The agreement will provide volunteer labor by local carpenters for projects at Touch of Nature, and will help the under- or unemployed workers maintain their health insurance benefits.
The first project begins Monday, April 2, and will involve putting a new roof on Little Grassy Lodge, the hotel/conference facility. The University will provide materials, tools and equipment. The project should be complete April 6.
“This agreement reflects the strong relationship we have enjoyed with the Carpenters District Council for many years,” Chancellor Rita Cheng said. “This is a great public-private partnership that benefits local workers and their families and the University.”

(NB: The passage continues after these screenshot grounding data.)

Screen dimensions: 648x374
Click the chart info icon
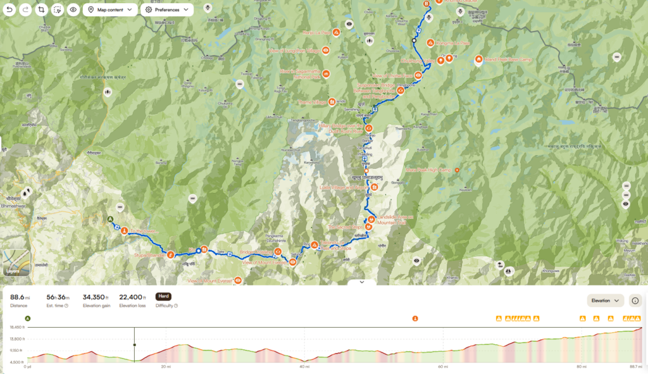[635, 301]
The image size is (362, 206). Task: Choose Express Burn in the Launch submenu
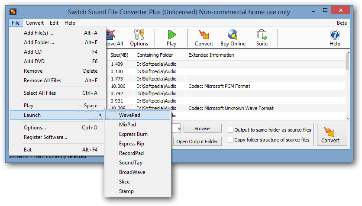[133, 134]
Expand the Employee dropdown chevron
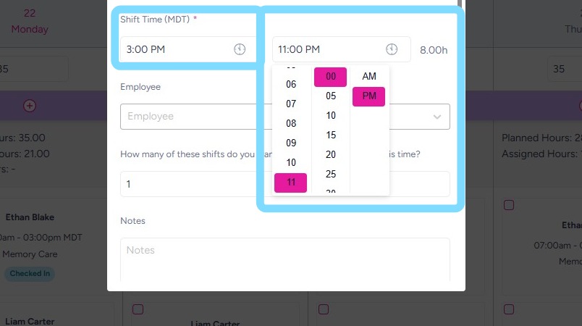Image resolution: width=582 pixels, height=326 pixels. coord(437,117)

Phil Gatton, director of Plant and Service Operations at SIU Carbondale, said the agreement means that some deferred maintenance projects will be completed. The carpenters will do the work as part of their member retention strategy “and it’s work we are not able to get done otherwise” due to budgetary constraints, Gatton said.
The work could extend to replacing doors, windows and siding on the buildings, some of which date to World War II, Gatton said.

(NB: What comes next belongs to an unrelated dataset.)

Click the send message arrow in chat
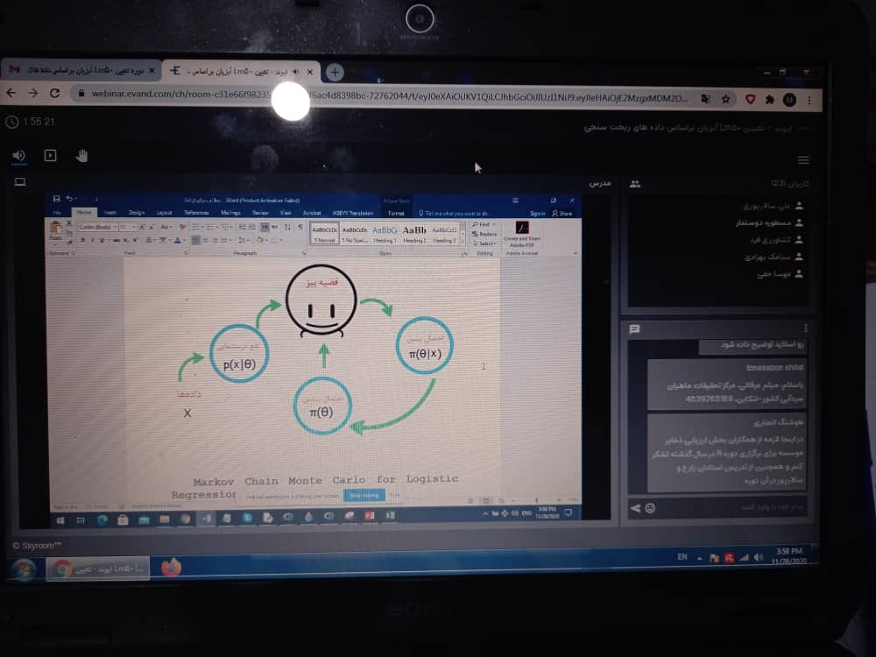The image size is (876, 657). coord(635,507)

The agreement “strengthens the bond between our two organizations,” said John Gaal, director of training and workforce development for the Carpenters’ District Council of Greater St. Louis and Vicinity. There are members of the union who work for the University’s maintenance staff, he said.
“We have members who have been under- or unemployed who have the skill sets and who are willing to volunteer and assist in the project,” he said.
The roof project at Little Grassy Lodge will use four journey-level workers and two apprentices, each of whom are within 50 miles of the University, Gaal said.
“I’m hoping this allows both organizations to strengthen their relationship,” Gaal said.
There are a number of union members who have taken off-campus classes in workforce education and development and industrial technology through the University’s program at Scott Air Force Base.
The union is involved with a pilot program where members volunteer their service and utilize their skills on qualified community service projects. This is the third project of its type, Gaal said. The other two involved rebuilding props for the St. Louis Police Department’s canine training center, and building new benches and bleachers for baseball and softballs fields in the city park in Freeburg.
One of the requirements for carpenters to maintain their health insurance benefits is that they must work a specified number of hours each year. With the economic downturn, this is a way for carpenters who have been out of work to help satisfy those requirements.
“If our members are nearing the end of a quarter and they don’t have enough hours of work they may lose out on their benefits,” Gaal said. “If we can get them on this project it might assist them in keeping their benefits intact for another quarter.”
Gaal points to the economic downturn that has hit the region hard. He noted that in April 2001, prior to the 9/11 terrorist attack, there were 2,100 active apprentices in the St. Louis apprenticeship program. By April 2011, that number dropped to 664.